(Source excerpt)
==================================================

[Wisdom
from Channeler Rana of Year 2150 AD:
Chapter Two: LOVE AND HATE: Booklet “The Prophetess,
Conversations With Rana (and Jon Lake, Ph.D. Student, who went to sleep in 1976
and awoke 174 years into the future in a culture known as the Macro Society),”
Published 1976] [EXERPT from a larger collection of conversations compiled by
Thea Alexander]
Using
the limited micro view, you can only like or love others who enhance your ego
by providing you with pleasure, power, or possessions. Micro pleasure is the
result of what happens to your power and your possessions.
Remember
that first, pride, then the physical body, in that order, are man’s two most
valued micro possessions. Thus, whenever you see yourself hating or disliking
others, you will find that they have threatened your possessions or your power.
Taking
a more evolved point of view you will see that when you hate anyone what you
really hate is yourself; first, because you were inadequate to get, or keep
what you wanted which damages your pride; secondly, because every other person
is a part of our universal macro self.
Hatred
of others is very often hatred of self, resulting from our inability to accept,
appreciate, and grow from, and thus, forgive our own failures. People often
collect their failures, Jon, and carry them through life like some horrible
shadow to be ashamed of. This nibbles perniciously at one’s self-concept. From
a micro view failure is often seen as a terrible thing that lasts forever.

==================================================

Dataset excerpt:
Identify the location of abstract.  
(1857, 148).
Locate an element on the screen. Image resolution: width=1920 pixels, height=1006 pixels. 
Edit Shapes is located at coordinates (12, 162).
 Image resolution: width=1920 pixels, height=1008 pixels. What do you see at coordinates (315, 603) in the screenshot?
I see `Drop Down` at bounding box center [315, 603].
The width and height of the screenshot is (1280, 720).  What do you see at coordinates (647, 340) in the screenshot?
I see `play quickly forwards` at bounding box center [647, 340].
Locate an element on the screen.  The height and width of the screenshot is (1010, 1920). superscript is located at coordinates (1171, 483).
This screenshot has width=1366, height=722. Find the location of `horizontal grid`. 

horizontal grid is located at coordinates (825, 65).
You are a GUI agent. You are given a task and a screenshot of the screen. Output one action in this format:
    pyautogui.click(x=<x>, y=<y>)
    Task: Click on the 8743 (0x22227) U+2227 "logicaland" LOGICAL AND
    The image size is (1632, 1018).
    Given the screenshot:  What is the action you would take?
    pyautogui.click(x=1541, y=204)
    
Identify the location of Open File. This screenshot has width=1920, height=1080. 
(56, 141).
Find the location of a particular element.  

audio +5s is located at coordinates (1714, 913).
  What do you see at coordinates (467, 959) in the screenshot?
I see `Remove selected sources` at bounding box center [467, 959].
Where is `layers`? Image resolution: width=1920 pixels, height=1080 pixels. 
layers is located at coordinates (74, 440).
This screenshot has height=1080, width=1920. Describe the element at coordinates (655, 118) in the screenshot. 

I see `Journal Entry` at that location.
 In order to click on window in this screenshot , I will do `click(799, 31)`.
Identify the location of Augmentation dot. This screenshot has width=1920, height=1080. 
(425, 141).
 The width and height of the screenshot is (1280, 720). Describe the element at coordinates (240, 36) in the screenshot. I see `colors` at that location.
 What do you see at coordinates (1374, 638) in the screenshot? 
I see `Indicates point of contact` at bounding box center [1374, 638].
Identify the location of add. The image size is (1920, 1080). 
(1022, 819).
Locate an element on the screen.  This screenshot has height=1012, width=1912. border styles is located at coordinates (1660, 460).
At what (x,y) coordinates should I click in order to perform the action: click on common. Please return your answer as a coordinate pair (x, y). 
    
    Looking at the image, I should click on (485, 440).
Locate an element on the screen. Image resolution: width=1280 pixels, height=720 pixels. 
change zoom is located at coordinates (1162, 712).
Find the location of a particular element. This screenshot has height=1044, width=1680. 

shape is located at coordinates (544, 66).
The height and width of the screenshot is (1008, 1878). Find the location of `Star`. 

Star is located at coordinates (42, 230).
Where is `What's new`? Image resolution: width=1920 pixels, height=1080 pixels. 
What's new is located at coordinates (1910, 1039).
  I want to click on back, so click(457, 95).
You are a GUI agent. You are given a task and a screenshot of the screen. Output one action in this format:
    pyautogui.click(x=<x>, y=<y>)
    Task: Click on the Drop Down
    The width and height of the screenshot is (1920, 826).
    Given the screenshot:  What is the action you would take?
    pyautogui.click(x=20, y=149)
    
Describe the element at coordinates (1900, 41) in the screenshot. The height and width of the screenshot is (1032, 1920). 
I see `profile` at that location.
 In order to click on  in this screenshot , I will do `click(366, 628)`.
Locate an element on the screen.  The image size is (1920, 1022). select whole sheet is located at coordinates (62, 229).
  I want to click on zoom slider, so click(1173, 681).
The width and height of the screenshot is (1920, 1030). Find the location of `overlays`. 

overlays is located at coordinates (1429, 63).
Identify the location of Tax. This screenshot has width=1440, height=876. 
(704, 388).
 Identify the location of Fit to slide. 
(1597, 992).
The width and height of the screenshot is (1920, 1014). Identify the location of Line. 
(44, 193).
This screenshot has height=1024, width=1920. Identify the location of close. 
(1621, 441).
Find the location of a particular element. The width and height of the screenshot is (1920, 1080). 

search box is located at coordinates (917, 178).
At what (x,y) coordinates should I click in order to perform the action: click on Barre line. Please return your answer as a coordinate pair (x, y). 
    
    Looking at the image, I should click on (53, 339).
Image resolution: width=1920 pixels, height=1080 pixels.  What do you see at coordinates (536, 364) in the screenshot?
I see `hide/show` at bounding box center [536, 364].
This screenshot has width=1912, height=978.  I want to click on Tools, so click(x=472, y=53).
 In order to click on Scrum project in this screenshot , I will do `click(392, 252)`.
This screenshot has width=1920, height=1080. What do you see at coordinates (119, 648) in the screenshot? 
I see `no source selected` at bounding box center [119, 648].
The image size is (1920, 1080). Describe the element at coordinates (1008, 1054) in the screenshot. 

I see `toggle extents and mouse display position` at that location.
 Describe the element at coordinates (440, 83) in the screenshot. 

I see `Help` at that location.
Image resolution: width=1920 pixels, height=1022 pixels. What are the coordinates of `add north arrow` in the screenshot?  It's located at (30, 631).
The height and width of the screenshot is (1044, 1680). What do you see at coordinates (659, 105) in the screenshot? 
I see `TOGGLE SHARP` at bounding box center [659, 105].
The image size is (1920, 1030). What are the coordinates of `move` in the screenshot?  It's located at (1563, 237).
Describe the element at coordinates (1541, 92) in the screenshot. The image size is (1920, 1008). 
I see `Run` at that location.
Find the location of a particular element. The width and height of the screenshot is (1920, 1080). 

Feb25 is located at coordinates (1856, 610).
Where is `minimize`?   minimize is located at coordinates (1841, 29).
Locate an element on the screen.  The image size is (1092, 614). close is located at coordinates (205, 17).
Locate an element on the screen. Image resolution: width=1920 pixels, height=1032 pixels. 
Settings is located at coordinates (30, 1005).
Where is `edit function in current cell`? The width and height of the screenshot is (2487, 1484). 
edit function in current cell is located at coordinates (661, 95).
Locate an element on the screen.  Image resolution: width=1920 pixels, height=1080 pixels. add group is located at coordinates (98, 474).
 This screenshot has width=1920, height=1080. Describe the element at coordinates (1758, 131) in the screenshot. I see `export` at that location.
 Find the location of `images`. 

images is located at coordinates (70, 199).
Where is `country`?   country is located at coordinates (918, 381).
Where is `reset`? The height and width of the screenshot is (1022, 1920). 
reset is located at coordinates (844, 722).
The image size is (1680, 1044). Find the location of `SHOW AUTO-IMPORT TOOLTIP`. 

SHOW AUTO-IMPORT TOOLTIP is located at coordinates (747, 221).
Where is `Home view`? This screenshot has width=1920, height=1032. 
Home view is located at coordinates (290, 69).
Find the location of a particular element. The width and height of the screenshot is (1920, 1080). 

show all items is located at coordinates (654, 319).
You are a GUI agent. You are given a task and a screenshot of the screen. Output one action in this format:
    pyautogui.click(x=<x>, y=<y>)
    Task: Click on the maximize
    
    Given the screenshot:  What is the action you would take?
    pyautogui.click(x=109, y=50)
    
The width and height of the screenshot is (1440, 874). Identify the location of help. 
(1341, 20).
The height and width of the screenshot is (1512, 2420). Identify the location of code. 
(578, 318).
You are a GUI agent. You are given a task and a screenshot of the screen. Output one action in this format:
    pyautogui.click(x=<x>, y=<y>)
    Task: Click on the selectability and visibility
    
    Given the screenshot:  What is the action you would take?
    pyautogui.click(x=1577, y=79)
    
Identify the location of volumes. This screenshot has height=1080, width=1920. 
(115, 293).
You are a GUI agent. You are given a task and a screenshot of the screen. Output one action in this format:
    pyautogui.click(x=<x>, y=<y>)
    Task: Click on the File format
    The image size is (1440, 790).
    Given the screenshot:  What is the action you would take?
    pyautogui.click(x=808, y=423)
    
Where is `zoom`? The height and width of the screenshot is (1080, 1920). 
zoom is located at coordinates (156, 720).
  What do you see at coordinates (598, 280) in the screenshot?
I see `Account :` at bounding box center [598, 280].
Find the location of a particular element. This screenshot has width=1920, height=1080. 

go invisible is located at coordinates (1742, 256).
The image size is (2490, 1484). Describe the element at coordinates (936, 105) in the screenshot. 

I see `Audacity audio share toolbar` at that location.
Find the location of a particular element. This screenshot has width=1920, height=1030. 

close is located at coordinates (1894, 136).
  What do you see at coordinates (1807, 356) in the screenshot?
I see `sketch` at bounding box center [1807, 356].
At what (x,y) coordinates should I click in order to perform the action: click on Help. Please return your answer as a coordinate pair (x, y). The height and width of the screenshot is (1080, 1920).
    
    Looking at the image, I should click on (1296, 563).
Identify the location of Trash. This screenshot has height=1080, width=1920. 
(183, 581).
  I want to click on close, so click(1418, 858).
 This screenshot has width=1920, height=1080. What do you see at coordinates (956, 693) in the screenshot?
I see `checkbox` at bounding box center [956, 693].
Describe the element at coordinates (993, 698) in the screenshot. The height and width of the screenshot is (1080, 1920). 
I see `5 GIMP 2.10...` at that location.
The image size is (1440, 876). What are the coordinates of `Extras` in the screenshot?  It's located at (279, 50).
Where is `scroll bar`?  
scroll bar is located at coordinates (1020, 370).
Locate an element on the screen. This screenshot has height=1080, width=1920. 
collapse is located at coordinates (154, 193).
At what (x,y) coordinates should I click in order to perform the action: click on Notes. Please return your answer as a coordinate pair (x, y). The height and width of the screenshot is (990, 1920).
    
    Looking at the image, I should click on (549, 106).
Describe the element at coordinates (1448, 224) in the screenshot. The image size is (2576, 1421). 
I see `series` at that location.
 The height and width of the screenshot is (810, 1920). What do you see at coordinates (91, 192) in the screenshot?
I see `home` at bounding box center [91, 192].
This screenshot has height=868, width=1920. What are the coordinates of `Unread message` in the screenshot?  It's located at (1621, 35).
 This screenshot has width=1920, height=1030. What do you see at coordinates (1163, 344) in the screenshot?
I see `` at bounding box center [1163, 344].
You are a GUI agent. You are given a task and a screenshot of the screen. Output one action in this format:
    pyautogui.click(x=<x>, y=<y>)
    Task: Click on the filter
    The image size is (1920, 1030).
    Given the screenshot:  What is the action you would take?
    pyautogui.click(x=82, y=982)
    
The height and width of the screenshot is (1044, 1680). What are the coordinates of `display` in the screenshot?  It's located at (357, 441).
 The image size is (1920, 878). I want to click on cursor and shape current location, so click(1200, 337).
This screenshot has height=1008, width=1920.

==================================================

(Instructions for the task) Set down the portion of the passage on love and hate starting with "Published 1976] [EXERPT" and going on through "and your possessions.". The records have no connection to the passage on love and hate.

(Exercise solution)
Published 1976] [EXERPT from a larger collection of conversations compiled by
Thea Alexander]
Using
the limited micro view, you can only like or love others who enhance your ego
by providing you with pleasure, power, or possessions. Micro pleasure is the
result of what happens to your power and your possessions.